Still with us, however, are the dinosaurs of this misbegotten age, the ballistic launchers whose warheads were built to keep the peace by the threat of unprecedented destruction. Already people are finding a new reason to worry about them. As the Soviet Union enters its period of decolonization, control of those weapons becomes a very iffy proposition.

I pose a more basic question--why allow them to exist at all?

Because the weapons have served their purpose. Because they really may have kept the peace. Now the peace appears to be achieved--or at least is in sight. Whatever purpose they may have served is now consigned to the age of Achilles and Drake and Napoleon and all the rest. A new age has begun, and the place for dinosaurs is in museums.
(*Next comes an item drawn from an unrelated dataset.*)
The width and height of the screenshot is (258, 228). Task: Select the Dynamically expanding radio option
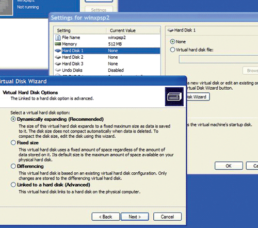pos(13,119)
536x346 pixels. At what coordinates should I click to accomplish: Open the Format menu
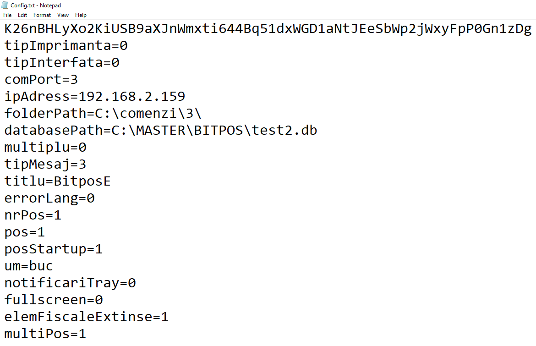click(42, 15)
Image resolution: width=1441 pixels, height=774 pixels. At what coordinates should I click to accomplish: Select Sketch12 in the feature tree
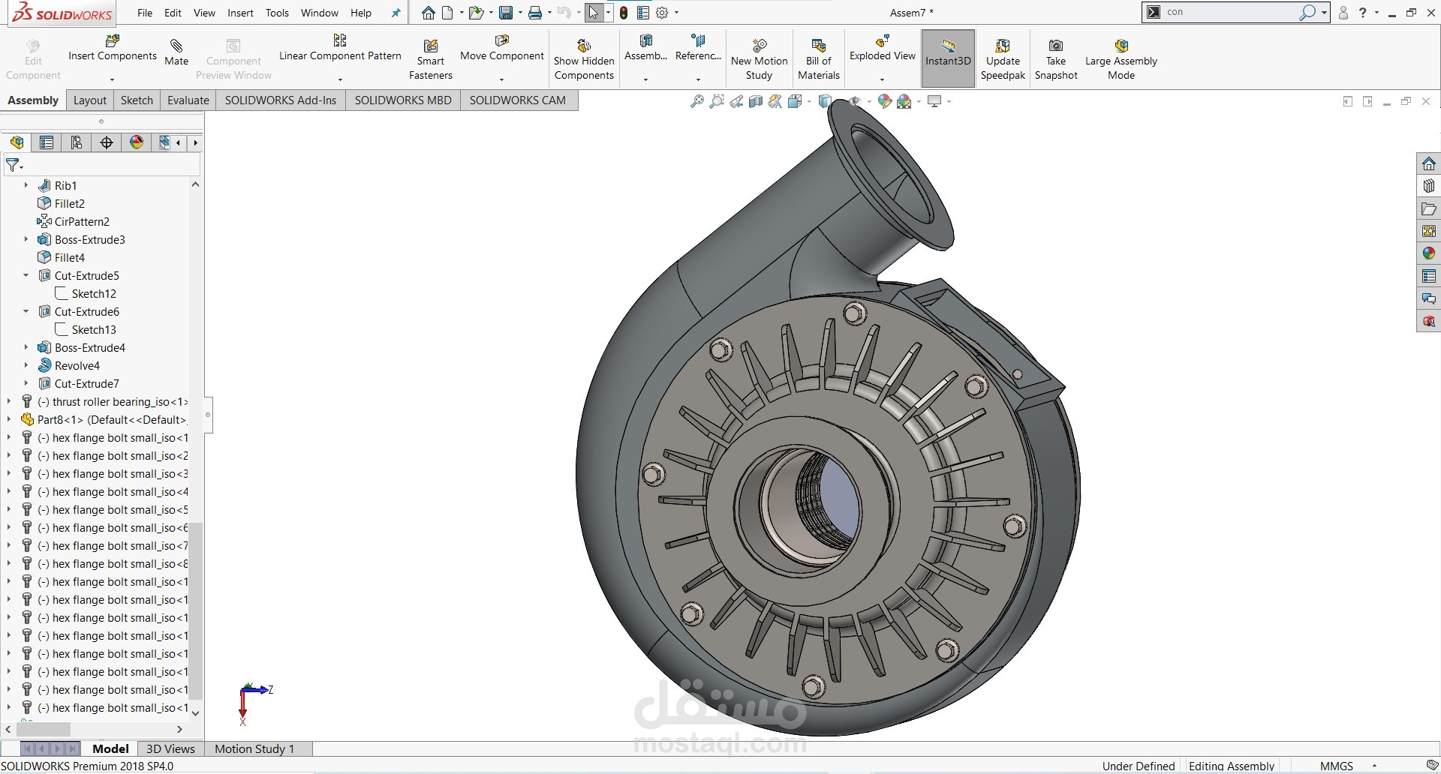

Not all that long ago, President Reagan proposed “the Zero Option” for theater nuclear forces. It proved to be a winning idea. It’s time for that idea to be extended. Let’s start now to plan an international agreement bringing intercontinental ballistic weapons down as close to zero as we can. The reason is simple--they are no longer needed. Their existence is itself a danger, however small it might be, that someone with the desire to turn back the clock might have the means to make his perverse dream real. Nuclear weapons will not go away--you cannot revoke the laws of physics--but it should be relatively easy to eliminate the great majority of the launchers. The time to start is now.